╭─ Data excerpts

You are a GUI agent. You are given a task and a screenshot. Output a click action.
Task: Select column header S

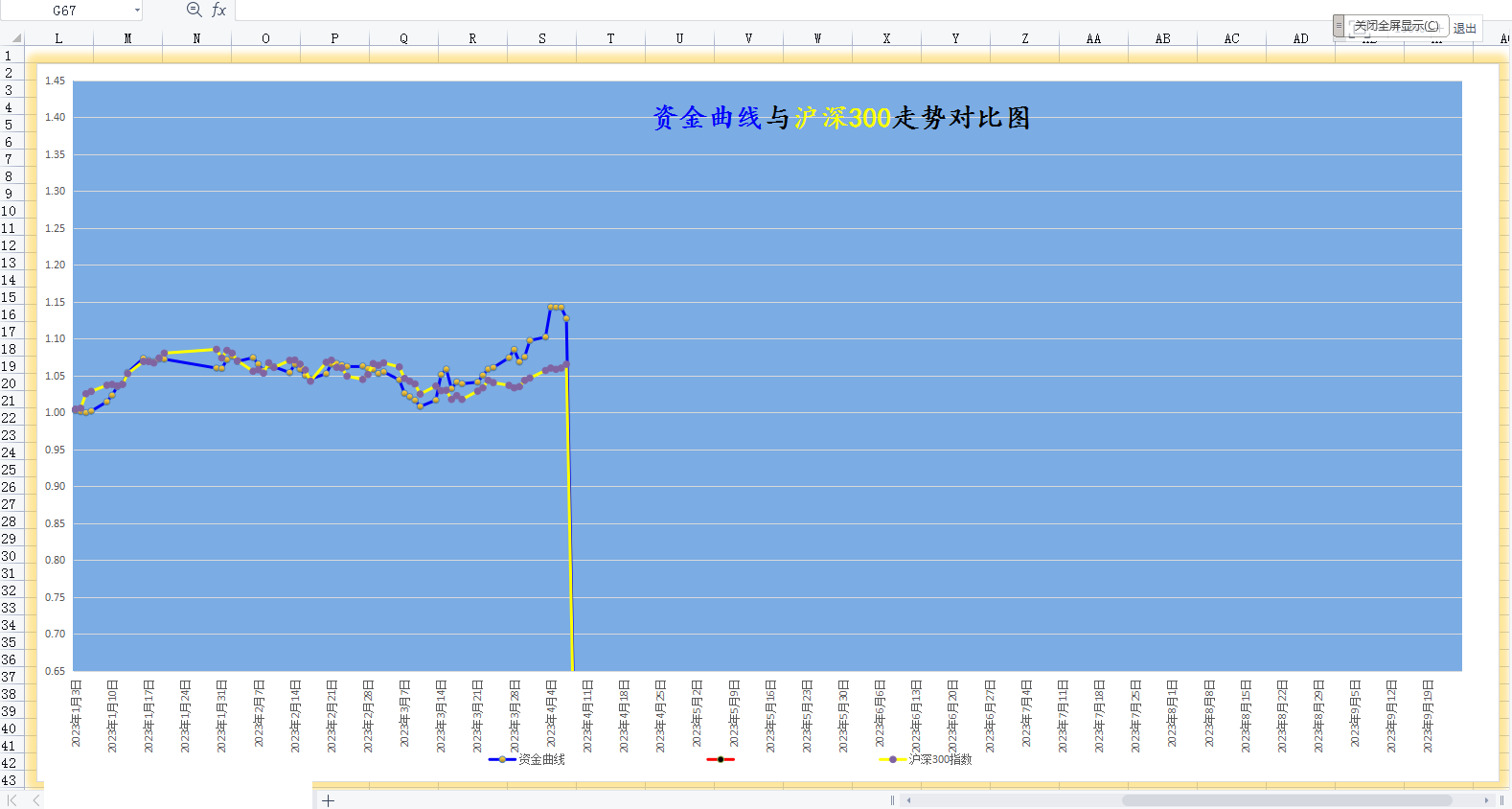[x=542, y=38]
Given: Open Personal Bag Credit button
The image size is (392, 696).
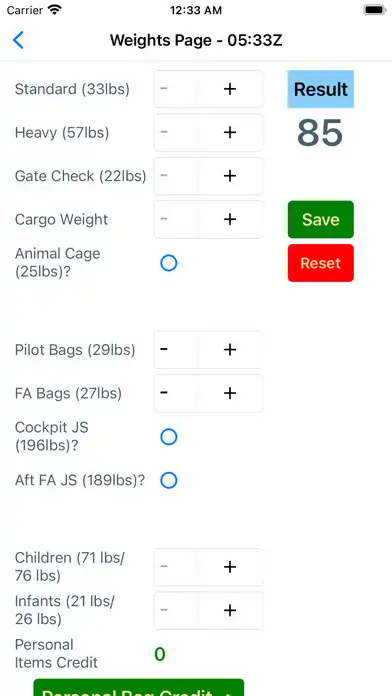Looking at the screenshot, I should pyautogui.click(x=139, y=688).
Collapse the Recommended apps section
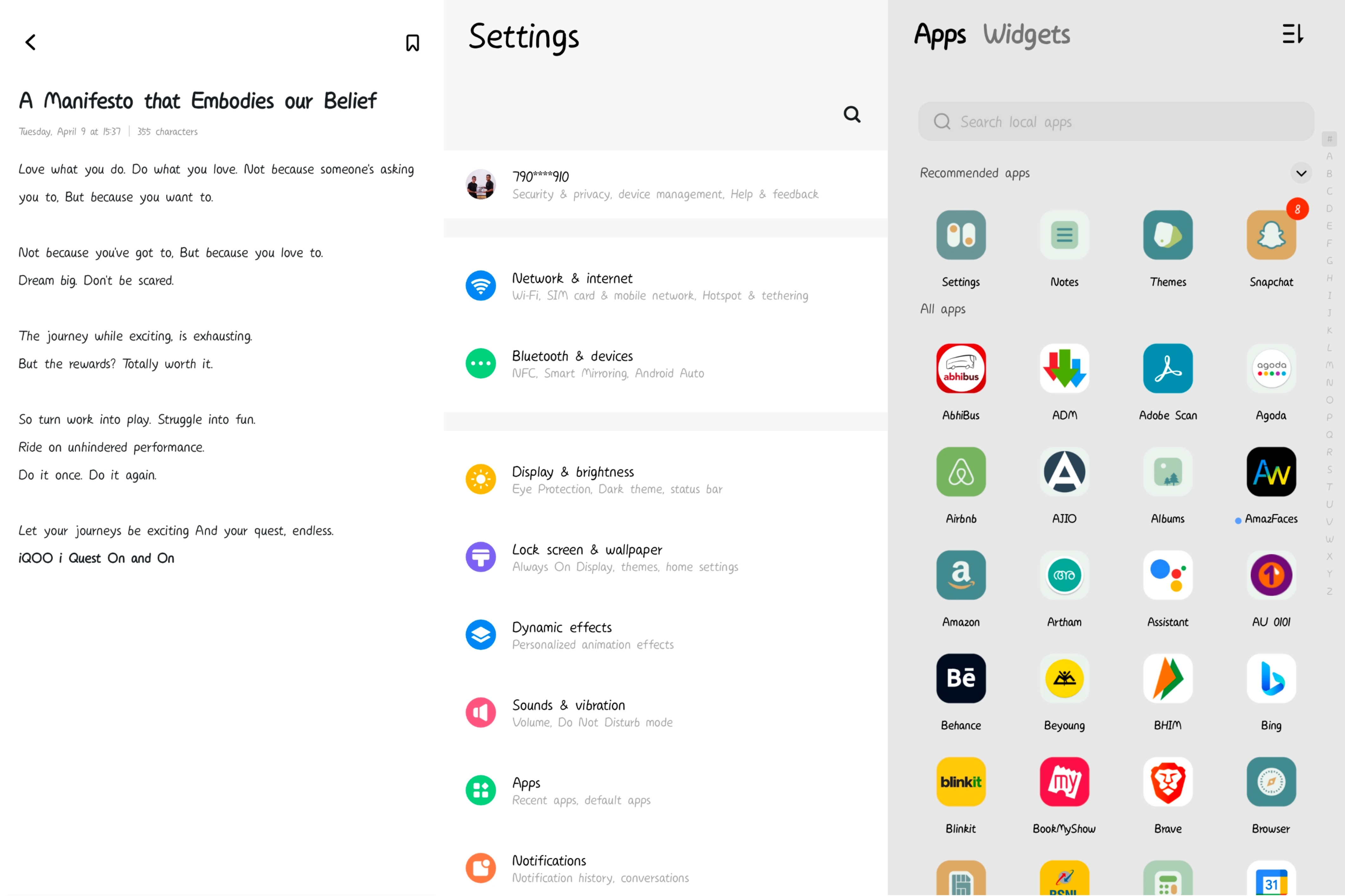The image size is (1345, 896). coord(1300,173)
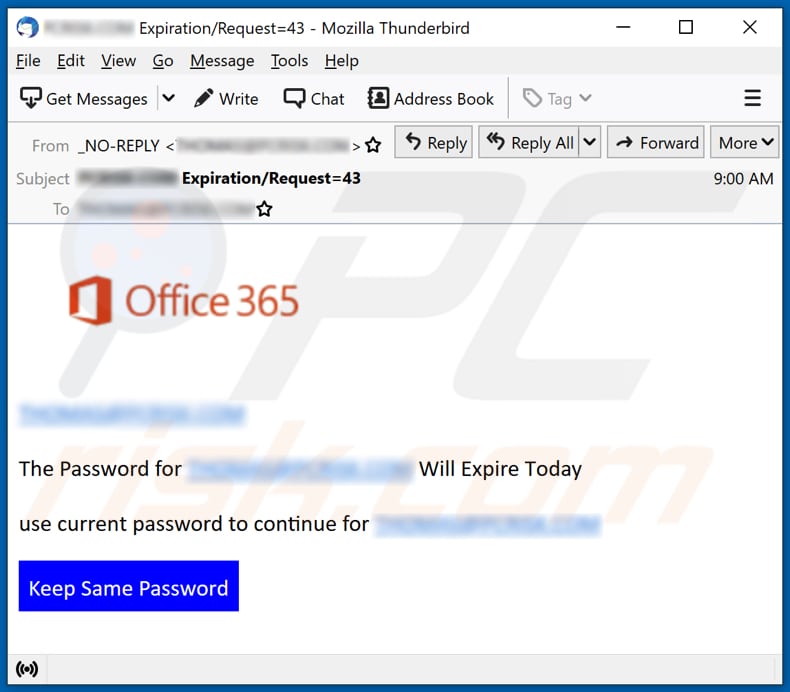
Task: Open the File menu
Action: pos(28,61)
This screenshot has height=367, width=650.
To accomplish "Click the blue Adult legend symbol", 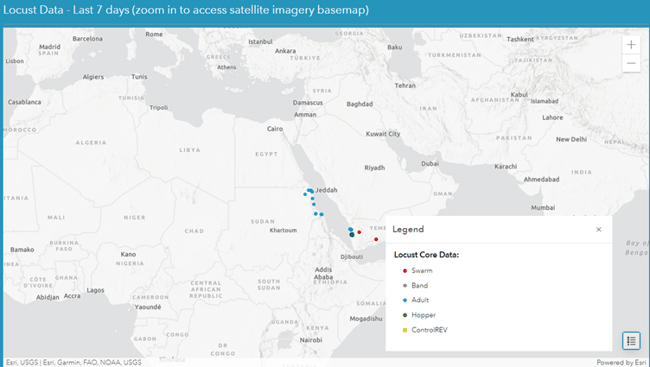I will [x=405, y=300].
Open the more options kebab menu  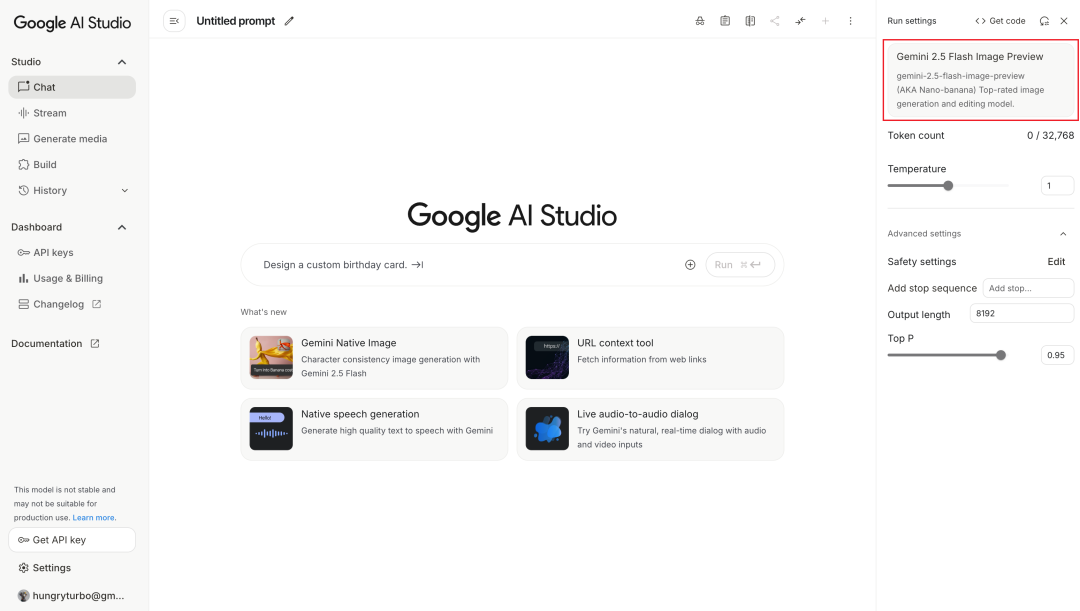(x=850, y=20)
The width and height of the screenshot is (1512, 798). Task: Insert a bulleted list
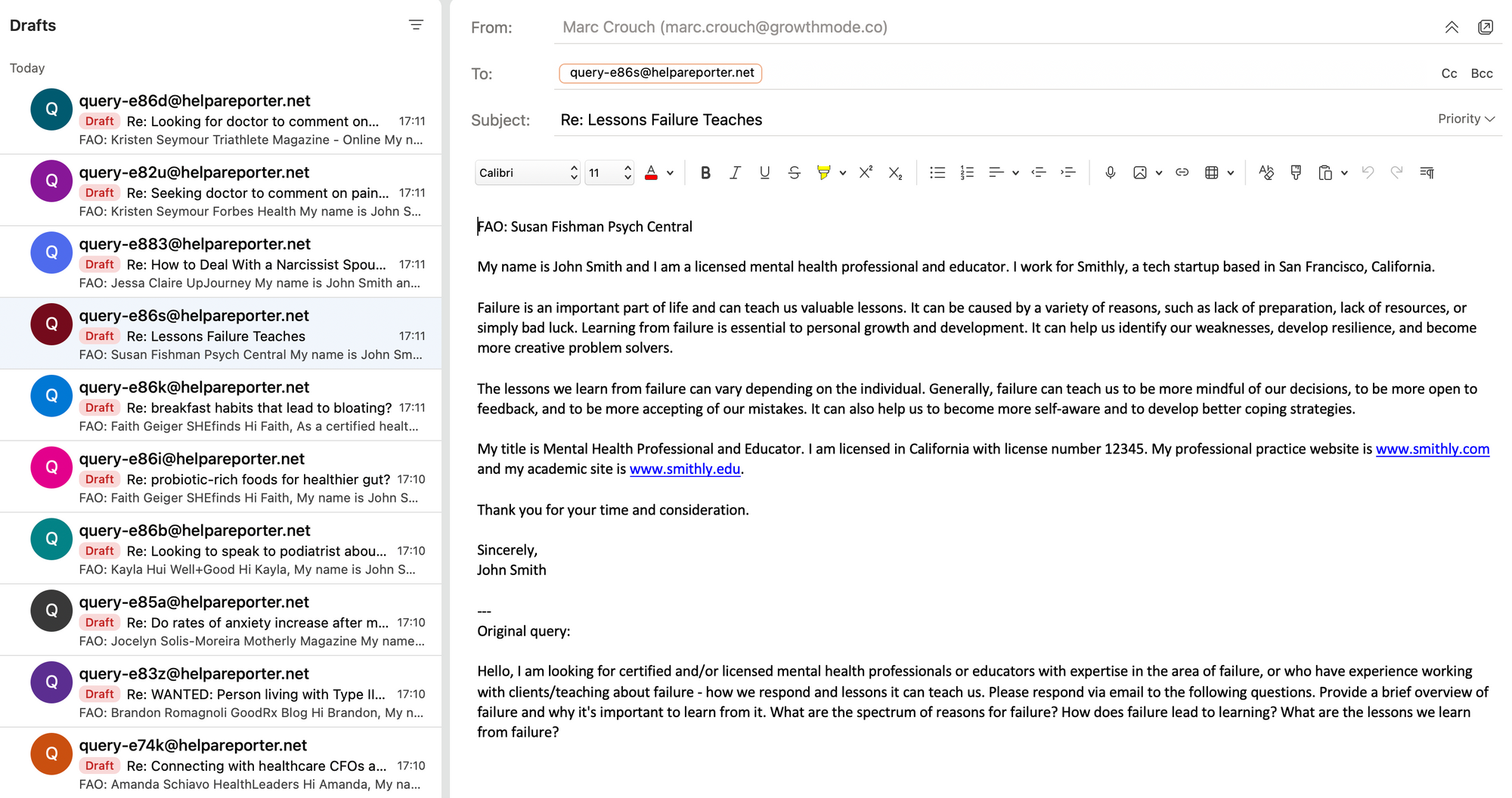[x=937, y=173]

╰─

• _Instructions for the task_
Please pull out every line in the data above that contains the string "height". Case counts, so only matching capitalization qualifies.

• _Solution_
This screenshot has height=367, width=650.
The width and height of the screenshot is (1512, 798). Task: Insert a bulleted list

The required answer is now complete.